Before entering the exhibit, each guest is given a boarding pass with the name of an actual passenger aboard the Titanic. Guests are also given hand-held audio devices that can be played as a supplement to the displays. This is a nice way to still obtain a lot of information if you don't feel like reading.
Walking through the exhibition is like taking a trip back in time. It begins with an introduction on how the idea for the Titanic was contrived and the construction that went into building the seemingly "unsinkable ship." Facts about the era and the people who designed the ship hang on the wall, while actual pieces from the boat sit in glass encased exhibits. Each artifact is labeled with a description and the date that it was retrieved.
A feature about Captain Edward J. Smith hanging on the wall explains how he planned to retire after the Titanic's maiden voyage. Knowing that he didn't make it leaves a haunting feeling. This is just one of the many passenger stories that you learn about during your visit. Artifacts that range from fine china to restored jewelry and even a mercury thermometer are also on display.
After explaining the creation of the Titanic, the exhibition transports guests to the final day of departure when the ship set sail. The soundtrack playing in the background simulates seagulls, waves and the ocean breeze, making it seem like you are actually setting foot on the legendary vessel on Apr. 10, 1912.
From there the exhibition's design transforms into what looks like the inside of the ship, starting with the third class and then moving onward to second and first class cabins, the most luxurious accommodations in the Titanic.
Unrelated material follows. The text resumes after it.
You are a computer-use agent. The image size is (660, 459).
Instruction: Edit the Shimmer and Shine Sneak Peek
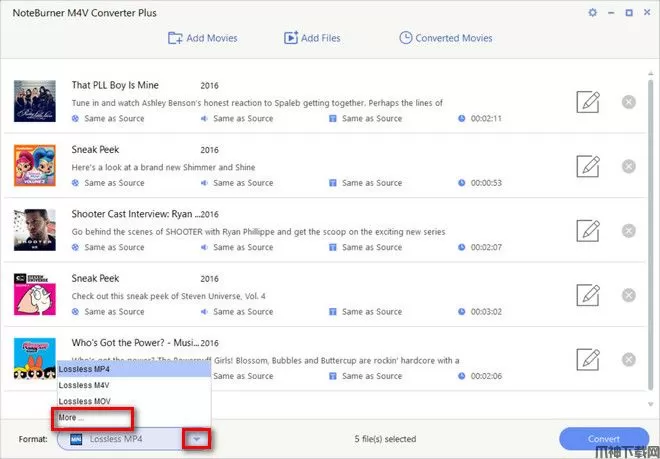point(588,166)
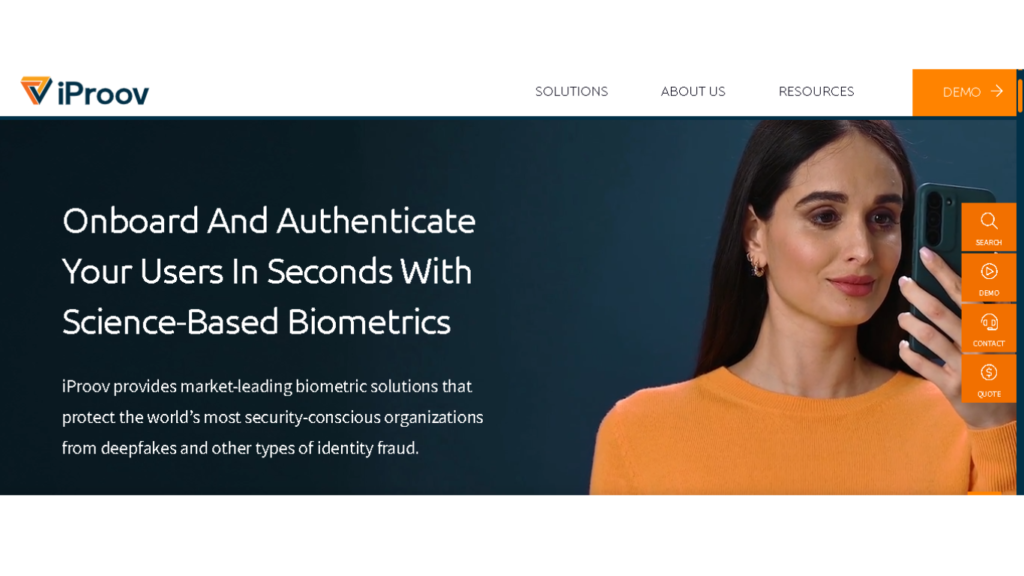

There are pictures and information about the different classes of passengers that give you an idea of who may have been staying in each section of the ship.
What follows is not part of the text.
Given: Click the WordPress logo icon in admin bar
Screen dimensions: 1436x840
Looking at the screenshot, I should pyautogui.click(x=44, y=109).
Along with the facts there are also quotes from various passengers on the wall describing what they thought of the ship, why they were traveling or what they were planning to do once they arrived at their final destination. All of these incredible details give you a new appreciation and understanding of the Titanic and the tragedy that ensued when it hit an iceberg on the night of Apr. 14, 1912.
Upon entering the first class cabin you are greeted by a replica of the immaculately carved wooden staircase that most people recognize from the blockbuster movie "Titanic." Actual pieces from the original staircase are also on display. Once inside you get a real taste of the opulent furnishings and grand accommodations that first class passengers experienced. In that same area, recovered playing cards and American currency when it was still "paper money" are also on display.
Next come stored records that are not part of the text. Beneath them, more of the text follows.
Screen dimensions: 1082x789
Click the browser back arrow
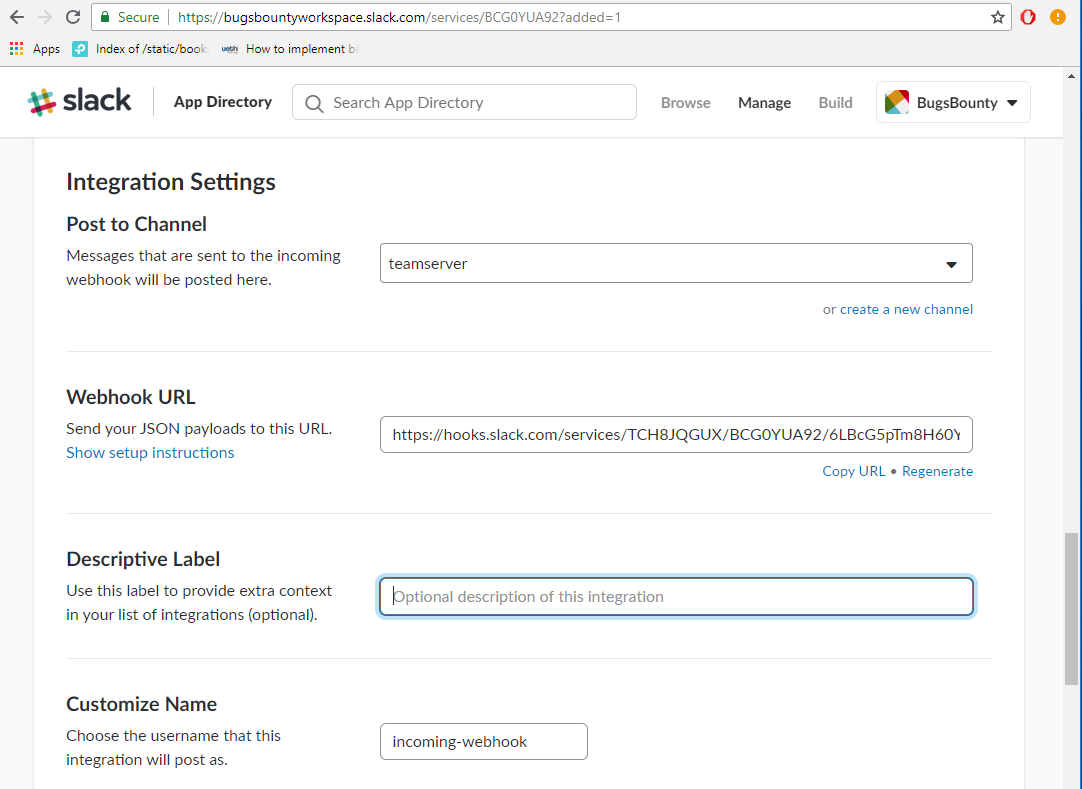16,17
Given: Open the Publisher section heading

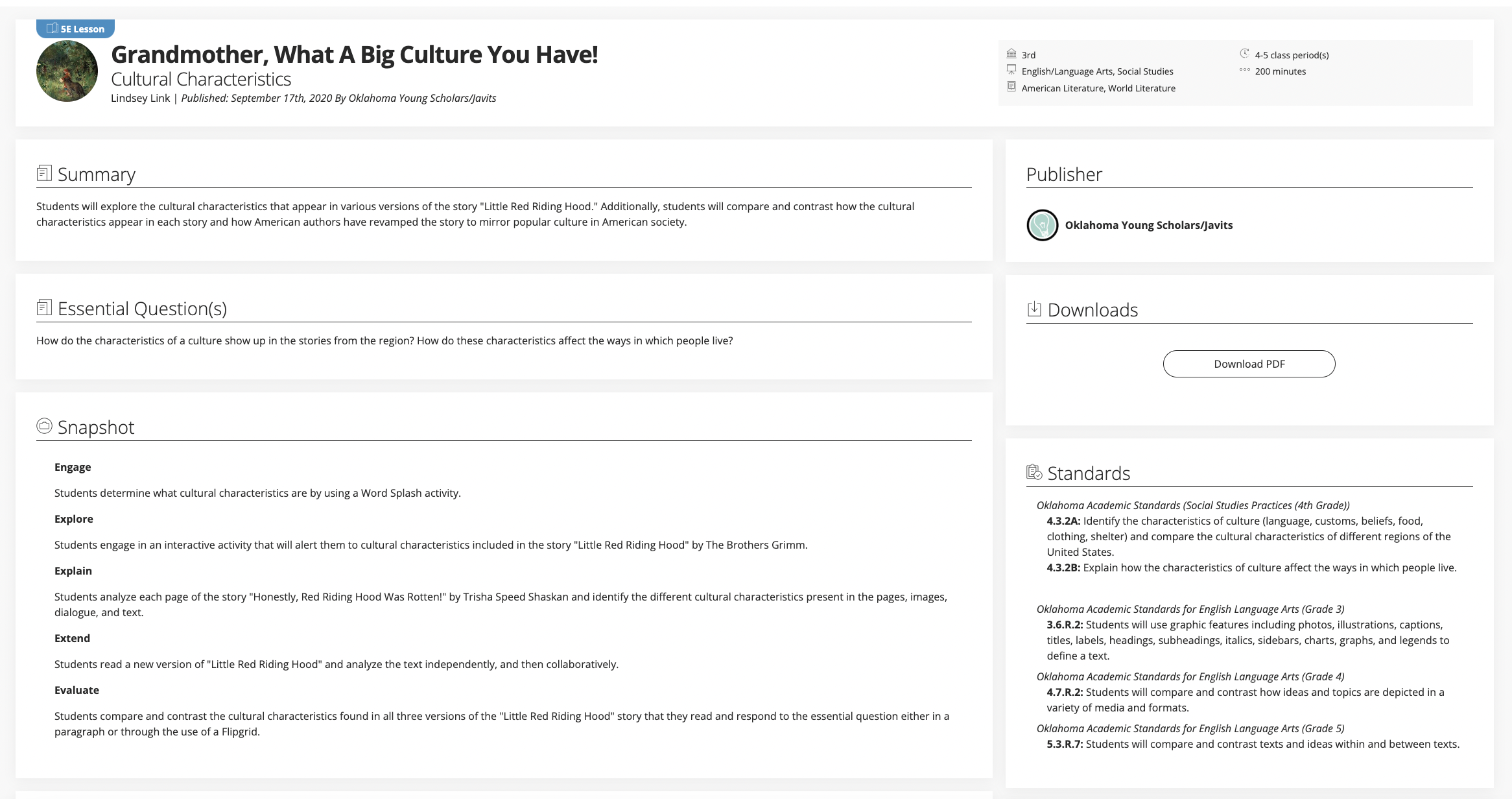Looking at the screenshot, I should [1064, 174].
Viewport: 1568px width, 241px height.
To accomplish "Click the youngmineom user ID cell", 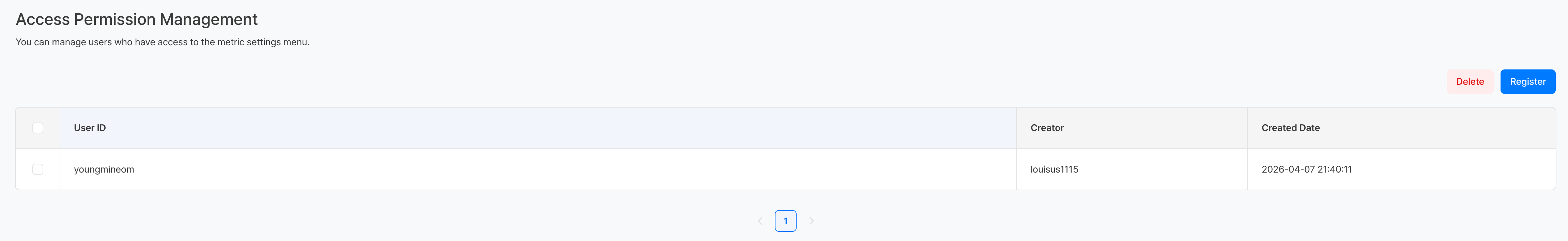I will 104,169.
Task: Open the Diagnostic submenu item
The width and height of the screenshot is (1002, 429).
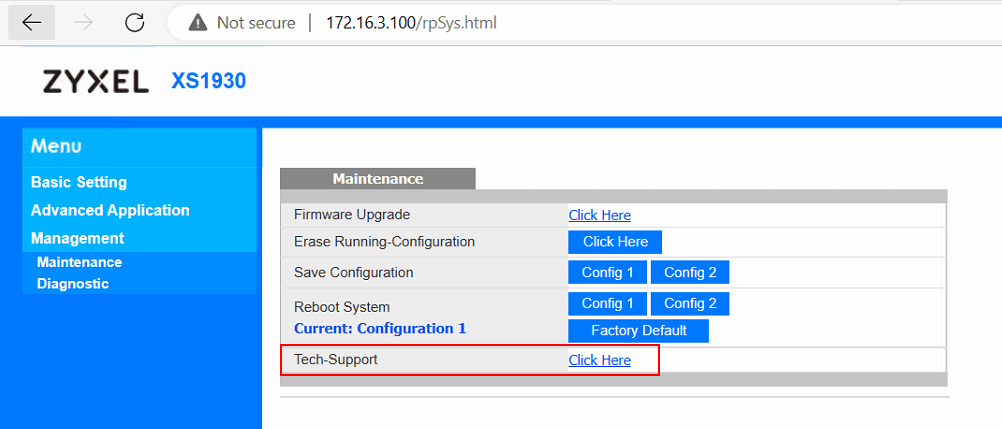Action: (73, 283)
After leaving the first class cabin, the exhibition takes you through the events leading up to the moment when the ship collided with an iceberg. More quotes hanging on the walls explain what passengers and the crew were thinking and doing at that tragic moment. There is also a huge block of ice on display that simulates the freezing temperatures passengers experienced on that night.Only 705 passengers survived the wreck, leaving the remaining 1,523 passengers and crew, their belongings and the ship lost at sea two and a half miles below the ocean's surface for 73 years before being uncovered by the first expedition.